La réédition par Eloquence de ce double album issu du fonds DG rend un hommage mérité à la violoniste hongroise Johanna Martzy dont la carrière trop courte ne fut pas aussi brillante qu'elle l'aurait du. L'insolite complément rappelle aussi la figure de l'altiste Michael Mann.
Johanna Martzy (1924-1979) était une violoniste hongroise, élève du grand virtuose et compositeur Jenő Hubay, dont la carrière trop brève laisse trop peu de témoignages discographiques. Après des débuts triomphants, elle enregistra quelques disques pour DG, tous réunis sur ce double album avant de céder aux sirènes de Walter Legge qui l'attira chez EMI mais s'en désintéressa vite. Des campagnes calomnieuses initiées par les communistes qui lui reprochaient son passage à l'Ouest, puis une mort prématurée due à un cancer ont un peu rejeté dans l'ombre une grande musicienne.
Il suffit d'entendre les deux concertos qui ouvrent le premier CD pour s'en convaincre. Celui d'Antonín Dvořák, accompagné par son compatriote, lui aussi disparu prématurément, Ferenc Fricsay, s'impose avec un panache sans égal et un éclat éblouissant malgré une prise de son trop agressive. Et le Quatrième de Mozart, cette fois accompagné avec tendresse et élégance par l'immense Eugen Jochum, dégage une émotion bouleversante. Deux sonates, l'une de Mozart l'autre de Beethoven, témoignent ensuite de son sens du classicisme viennois en compagnie de son accompagnateur habituel Jean Antonietti. De quelques pièces de virtuosité, habituelles à l'époque de ces gravures, on retient surtout le rare diptyque Notturno et Tarantella de Szymanowski, qui allie panache et hauteur de vue.
Les compléments, qui figuraient sur les premiers pressages des disques de Martzy, dus à l'altiste Michael Mann (1919-1977), fils du grand écrivain Thomas Mann, tranchent esthétiquement.
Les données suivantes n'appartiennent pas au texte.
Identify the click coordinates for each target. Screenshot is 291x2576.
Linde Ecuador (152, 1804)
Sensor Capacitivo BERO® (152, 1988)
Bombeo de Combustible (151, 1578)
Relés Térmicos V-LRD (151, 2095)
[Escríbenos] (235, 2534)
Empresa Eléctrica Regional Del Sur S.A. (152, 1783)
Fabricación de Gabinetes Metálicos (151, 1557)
La sonate de Křenek (accompagnée par Yaltah Menuhin) illustre bien l'aridité habituelle du compositeur viennois, tandis que celle de Honegger n'est curieusement pas en reste de sévérité, même si son langage est plus immédiatement accessible. Seuls les quatre visages de Darius Milhaud se déroulent dans un climat plus enjoué et facile, même s'il ne s'agit pas de grands chefs d'œuvre du compositeur français.